Apply what you read:
1) Using the article about the Gazon Android virus, explain why Gazon texts people a link instead of sending a copy of itself.
2) Name every Android virus mentioned in the article about the Gazon Android virus.
3) From the article about the Gazon Android virus, pull out the passage starting at "Protected by Play" and ending at "Play apps only.", and copy it word for word.

Supplied text:
※

Thanks to Rowland Yu of SophosLabs for the behind-the-scenes effort he put into this article.
It’s called Gazon, and it follows in the footsteps of earlier Android viruses like Selfmite and Heart App.
The Heart App story ended quickly and abruptly, with the alleged perpetrator busted by Chinese police in just 17 hours.
It seems he wasn’t a hardened cybercriminal, but a youthful malware creator of the old school, who was bored during his college vacation and wanted to show off at other people’s expense.
As far as we know, the crooks behind Selfmite weren’t quite so obvious about their own identities, and have eluded detection so far.
Viruses and worms…
A virus, remember, differs from the usual sort of malware threat because it doesn’t just infect your device, but can actively distribute itself onwards to infecte others.
In the 1980s and 1990s, most malware was viral, because that was a good way of spreading in the days when many people weren’t on the internet at all, and when most of those who went online did so only intermittently.
Of course, the very act of spreading automatically often made viruses more obvious than their non-self-spreading counterparts (known simply as Trojan Horses, or Trojans).
So, from about 2000 onwards, viruses began to die out because crooks could simply use giant spam runs, or poisoned websites, to trick people into downloading and installing malware, one victim at a time.
SMS viruses
On Android, some malware has combined these techniques in order to create mobile viruses.
Unlike viruses that email a complete copy of themselves as email attachments, this family of malware takes a hybrid approach, sending your contacts an SMS with a link to the virus.
Gazon, for example, arrives like this:
That means the infection can spread even though SMses are limited to less than 200 bytes. (The virus itself is 2.5MB.)
It also means that the poisoned link arrives from someone whose contact list you are part of.
That, in turn, means you’re probably more likely to click the link, even if you’re only thinking of taking a quick look-see.
Protected by Play
Many of you, especially if you stick to our guidelines, are protected from this sort of infection by Google’s default behaviour of allowing Google Play apps only.
Google Play isn’t immune to malware, but your risk is very much lower if you stick to its vaguely-walled garden.
Google not only performs various security checks before allowing apps into its Play store, but also stands ready to block malicious apps retrospectively.
So even if Google misses a dodgy app at the start, it can change its mind later, stopping any future spread of the malware and withdrawing it from circulation on any devices that have already installed it.
However, reliance only on Google Play doesn’t cut it for everyone, not least in regions like China, where Play doesn’t exist.
The Gazon risk
If you do live your Android life “off-Google,” then you are at risk of malware like Gazon.
If you install it, the icon might give you the impression that it really is all about Amazon Rewards:
But Gazon’s primary goal seems to be to make cents-at-a-time revenue by taking you to online ads for things reward cards, movie vouchers, free games, and so on.
Sample popups seen by SophosLabs include the following:
The main problem with Gazon, at least for business users, is probably a social one: it aggressively advertises your insecurity to your contacts.
Unlike earlier SMS viruses, it doesn’t limit itself to your top five, or 20, or even 99 contacts: it tells as many people as it can.
That almost certainly includes people who do business with you, as well as just your friends and family.
Do you really want to announce to your customers that your phone is “crook-friendly”?

※

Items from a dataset
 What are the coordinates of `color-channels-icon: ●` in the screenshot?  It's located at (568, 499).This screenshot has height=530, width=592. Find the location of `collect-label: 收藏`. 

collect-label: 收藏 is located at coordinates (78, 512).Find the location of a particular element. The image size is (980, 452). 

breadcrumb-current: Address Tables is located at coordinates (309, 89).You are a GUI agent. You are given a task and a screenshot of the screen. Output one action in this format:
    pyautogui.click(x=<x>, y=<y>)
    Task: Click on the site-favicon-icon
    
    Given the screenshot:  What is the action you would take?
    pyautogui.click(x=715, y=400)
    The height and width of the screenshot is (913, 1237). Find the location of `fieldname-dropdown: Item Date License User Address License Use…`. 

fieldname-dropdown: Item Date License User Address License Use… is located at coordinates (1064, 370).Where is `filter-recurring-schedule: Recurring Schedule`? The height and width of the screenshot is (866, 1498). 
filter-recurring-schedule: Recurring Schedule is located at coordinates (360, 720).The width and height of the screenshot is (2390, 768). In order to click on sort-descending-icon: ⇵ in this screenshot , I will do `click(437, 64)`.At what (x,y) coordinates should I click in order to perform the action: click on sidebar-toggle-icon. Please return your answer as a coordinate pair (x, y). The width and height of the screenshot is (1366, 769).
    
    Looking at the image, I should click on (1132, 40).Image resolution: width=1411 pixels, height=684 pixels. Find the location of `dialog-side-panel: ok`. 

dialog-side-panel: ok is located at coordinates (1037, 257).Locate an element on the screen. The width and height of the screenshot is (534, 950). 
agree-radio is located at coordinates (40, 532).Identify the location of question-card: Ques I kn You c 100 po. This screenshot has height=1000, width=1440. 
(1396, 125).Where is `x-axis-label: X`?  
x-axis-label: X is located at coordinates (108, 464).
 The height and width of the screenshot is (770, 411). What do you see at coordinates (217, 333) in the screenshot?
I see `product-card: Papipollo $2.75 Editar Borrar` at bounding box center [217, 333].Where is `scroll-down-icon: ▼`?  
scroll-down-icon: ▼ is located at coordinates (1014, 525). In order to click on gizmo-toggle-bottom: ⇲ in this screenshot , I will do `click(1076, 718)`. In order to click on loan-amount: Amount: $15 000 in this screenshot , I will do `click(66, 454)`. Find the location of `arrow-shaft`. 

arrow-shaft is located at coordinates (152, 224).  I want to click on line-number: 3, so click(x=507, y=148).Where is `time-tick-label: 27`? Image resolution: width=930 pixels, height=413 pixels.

※

Exercise responses:
1) An SMS holds less than 200 bytes, and the virus is 2.5MB. Sending a link lets it spread anyway. The link also comes from someone who has you in their contact list, so you are probably more likely to click it.

2) Gazon, Selfmite, Heart App

3)
Protected by Play
Many of you, especially if you stick to our guidelines, are protected from this sort of infection by Google’s default behaviour of allowing Google Play apps only.